We are now about 15 years down the road. The economic progress in China over the past 15 years is something the world has most likely never seen. India, which Jim Rogers always accurately pointed out was a complete mess, has completely overhauled its cities, transportation systems, and infrastructure. Capitalism has taken hold and goods and services are exchanging hands at a ferocious rate.

Despite this being arguably the most robust economic time in the history of our planet, sitting at my desk listening to market pundits and looking at my favorite sentiment indicators, all I seem to find is global equity bearishness. The Commitment of Traders report released yesterday shows a net short position for speculators in the S&P 500 futures for the first time since November 2005. On Bloomberg, look at AAIIBEAR Index AAIIBULL Index HS which shows the spread between bears and bulls to be heavily weighted to the bear side right now, even as market indices approach or break through all time high levels. It is a common for these indicators to be so skewed, but only after market declines, not at new highs.

In asking myself why, I think back to a passage from EdSpec describing the experiences of Victor's relatives after the crash of 1929 when they lost quite a bit of money.
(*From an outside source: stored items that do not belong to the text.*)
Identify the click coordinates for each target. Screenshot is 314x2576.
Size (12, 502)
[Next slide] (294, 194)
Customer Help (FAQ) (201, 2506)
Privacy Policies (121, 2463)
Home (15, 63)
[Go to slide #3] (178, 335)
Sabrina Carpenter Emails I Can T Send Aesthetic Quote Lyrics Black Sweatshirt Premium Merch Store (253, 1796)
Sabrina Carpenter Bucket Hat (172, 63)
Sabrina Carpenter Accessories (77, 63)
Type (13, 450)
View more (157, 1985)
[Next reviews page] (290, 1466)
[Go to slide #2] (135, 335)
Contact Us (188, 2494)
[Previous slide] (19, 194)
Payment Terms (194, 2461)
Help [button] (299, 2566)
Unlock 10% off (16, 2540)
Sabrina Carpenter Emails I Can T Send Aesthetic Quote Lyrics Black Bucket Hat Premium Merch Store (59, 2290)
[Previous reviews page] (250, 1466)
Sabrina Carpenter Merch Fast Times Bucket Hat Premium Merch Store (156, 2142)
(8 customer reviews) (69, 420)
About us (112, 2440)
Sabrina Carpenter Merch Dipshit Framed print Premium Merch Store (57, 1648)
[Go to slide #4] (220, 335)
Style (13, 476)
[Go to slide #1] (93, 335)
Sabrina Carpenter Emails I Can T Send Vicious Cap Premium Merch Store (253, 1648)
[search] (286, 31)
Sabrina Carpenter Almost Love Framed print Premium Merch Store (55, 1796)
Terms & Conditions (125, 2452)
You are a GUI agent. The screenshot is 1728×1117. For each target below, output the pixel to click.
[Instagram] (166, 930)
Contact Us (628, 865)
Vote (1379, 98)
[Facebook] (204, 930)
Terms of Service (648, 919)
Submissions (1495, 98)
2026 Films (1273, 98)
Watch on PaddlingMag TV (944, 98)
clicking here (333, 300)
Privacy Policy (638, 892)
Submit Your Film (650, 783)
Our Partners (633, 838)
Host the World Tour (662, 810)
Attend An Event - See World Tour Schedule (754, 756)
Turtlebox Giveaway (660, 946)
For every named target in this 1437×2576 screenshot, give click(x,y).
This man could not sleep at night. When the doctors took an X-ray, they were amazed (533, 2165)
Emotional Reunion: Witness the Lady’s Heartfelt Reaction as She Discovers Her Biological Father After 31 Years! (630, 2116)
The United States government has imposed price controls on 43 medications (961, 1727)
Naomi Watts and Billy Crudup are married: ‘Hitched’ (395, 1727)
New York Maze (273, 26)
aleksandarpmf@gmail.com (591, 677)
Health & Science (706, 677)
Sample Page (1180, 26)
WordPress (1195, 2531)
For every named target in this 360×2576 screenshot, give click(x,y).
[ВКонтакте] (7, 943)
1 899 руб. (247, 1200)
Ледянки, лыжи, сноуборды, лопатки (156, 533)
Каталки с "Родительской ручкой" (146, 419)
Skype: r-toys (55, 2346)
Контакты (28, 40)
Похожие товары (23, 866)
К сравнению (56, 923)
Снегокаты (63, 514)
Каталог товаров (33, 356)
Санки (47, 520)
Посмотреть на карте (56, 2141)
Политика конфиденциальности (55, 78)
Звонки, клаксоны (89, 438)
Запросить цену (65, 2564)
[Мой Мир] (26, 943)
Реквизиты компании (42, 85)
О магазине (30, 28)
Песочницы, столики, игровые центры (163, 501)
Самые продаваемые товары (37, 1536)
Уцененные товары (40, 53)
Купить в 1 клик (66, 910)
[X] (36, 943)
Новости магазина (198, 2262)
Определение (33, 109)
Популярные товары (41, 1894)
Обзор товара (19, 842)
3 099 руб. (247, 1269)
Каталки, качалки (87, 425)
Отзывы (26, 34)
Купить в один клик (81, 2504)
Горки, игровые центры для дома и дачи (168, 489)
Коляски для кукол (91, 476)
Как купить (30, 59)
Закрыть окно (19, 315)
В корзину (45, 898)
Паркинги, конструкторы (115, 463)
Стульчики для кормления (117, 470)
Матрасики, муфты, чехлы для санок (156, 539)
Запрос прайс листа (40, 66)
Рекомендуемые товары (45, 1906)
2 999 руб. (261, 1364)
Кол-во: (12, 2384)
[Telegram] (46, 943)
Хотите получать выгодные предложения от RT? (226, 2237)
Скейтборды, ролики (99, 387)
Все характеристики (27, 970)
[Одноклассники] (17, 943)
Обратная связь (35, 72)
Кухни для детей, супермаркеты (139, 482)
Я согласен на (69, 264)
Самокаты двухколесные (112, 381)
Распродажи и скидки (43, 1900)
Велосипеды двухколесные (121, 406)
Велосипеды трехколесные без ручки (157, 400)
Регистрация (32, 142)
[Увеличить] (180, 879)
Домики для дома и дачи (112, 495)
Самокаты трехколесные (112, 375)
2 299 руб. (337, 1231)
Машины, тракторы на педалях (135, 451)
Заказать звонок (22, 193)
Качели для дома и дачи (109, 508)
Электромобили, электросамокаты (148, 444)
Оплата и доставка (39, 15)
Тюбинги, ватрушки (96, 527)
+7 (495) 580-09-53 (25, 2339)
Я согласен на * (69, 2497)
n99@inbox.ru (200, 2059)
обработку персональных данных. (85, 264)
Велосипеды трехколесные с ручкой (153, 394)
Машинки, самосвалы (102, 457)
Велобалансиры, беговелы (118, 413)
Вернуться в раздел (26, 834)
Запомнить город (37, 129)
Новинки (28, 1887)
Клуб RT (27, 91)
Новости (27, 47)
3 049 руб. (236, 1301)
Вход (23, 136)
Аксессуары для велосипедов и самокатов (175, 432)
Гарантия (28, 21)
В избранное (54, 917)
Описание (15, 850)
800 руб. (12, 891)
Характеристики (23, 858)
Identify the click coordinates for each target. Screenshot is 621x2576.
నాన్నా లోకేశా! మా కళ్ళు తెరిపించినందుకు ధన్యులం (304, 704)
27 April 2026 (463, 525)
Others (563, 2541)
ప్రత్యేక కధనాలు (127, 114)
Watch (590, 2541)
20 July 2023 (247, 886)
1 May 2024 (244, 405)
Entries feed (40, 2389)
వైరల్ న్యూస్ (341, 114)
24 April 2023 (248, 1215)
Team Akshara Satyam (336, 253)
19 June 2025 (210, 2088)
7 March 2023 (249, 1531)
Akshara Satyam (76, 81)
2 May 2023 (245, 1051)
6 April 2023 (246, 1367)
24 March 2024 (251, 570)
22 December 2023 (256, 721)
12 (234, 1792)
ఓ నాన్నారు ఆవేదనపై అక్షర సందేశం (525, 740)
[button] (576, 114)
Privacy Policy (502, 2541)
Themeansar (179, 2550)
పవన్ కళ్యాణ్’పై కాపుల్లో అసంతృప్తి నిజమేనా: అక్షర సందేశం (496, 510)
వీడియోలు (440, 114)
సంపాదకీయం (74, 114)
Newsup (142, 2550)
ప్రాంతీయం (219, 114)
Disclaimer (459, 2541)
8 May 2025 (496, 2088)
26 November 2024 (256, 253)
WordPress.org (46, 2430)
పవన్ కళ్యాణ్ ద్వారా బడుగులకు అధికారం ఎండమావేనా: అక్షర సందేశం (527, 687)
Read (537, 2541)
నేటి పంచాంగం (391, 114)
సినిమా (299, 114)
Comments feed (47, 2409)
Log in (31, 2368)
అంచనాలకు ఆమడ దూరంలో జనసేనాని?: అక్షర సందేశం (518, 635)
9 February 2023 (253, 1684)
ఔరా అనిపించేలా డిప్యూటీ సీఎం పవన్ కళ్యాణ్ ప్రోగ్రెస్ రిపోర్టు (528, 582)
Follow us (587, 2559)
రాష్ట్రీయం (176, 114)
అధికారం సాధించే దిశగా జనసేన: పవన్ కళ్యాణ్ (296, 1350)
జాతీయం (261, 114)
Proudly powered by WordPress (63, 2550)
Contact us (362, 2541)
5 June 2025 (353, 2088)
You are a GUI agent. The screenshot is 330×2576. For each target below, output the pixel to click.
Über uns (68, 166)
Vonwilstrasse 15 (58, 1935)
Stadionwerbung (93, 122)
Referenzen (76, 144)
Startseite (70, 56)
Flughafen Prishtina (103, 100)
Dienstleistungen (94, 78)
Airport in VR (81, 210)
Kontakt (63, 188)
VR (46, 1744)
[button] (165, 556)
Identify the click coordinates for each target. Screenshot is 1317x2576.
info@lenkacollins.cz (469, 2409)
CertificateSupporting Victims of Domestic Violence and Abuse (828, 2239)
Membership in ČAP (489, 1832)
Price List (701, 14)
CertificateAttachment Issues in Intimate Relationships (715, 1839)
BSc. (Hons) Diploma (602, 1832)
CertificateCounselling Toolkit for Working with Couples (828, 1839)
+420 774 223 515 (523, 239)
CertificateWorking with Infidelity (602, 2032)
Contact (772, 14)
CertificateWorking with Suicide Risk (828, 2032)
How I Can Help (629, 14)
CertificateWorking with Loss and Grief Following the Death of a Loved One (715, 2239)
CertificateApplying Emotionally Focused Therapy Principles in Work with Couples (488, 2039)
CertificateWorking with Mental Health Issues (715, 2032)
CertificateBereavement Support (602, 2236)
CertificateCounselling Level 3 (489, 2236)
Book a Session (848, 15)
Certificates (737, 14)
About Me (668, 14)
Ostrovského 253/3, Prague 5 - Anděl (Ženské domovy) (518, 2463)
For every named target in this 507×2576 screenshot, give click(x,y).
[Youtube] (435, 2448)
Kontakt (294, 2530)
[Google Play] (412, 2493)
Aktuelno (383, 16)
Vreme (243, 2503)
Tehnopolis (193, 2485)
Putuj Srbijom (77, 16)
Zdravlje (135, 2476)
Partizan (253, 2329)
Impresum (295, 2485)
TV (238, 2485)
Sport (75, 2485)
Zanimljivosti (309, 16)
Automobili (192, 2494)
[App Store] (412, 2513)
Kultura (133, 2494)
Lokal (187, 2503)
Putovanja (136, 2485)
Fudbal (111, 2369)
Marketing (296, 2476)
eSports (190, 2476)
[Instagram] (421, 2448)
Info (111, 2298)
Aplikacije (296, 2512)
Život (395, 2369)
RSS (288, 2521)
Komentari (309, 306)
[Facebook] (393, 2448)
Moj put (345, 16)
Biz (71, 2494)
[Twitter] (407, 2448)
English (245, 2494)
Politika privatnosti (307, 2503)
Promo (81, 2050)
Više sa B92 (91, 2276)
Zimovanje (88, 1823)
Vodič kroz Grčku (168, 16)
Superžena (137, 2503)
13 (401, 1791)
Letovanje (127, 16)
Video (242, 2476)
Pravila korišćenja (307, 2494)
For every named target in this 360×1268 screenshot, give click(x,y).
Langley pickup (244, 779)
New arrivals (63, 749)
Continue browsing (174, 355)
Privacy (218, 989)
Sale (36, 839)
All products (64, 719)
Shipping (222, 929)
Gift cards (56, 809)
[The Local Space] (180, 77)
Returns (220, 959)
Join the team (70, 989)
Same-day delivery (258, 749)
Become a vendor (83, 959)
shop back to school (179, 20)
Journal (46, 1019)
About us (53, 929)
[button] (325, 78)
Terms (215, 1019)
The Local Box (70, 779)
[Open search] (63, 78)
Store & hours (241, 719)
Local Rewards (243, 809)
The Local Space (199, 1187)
It seemed that even more disastrous to them than the money they lost was the opportunity they missed over the next 50 so years because every time the market rallied they wanted to sell so as not to get caught up in the next crash, With the memories of the Internet bubble and subsequent crash still fresh the latest batch of Wall St. participants, its seems likely that this same psychology is what is dominating the scene right now.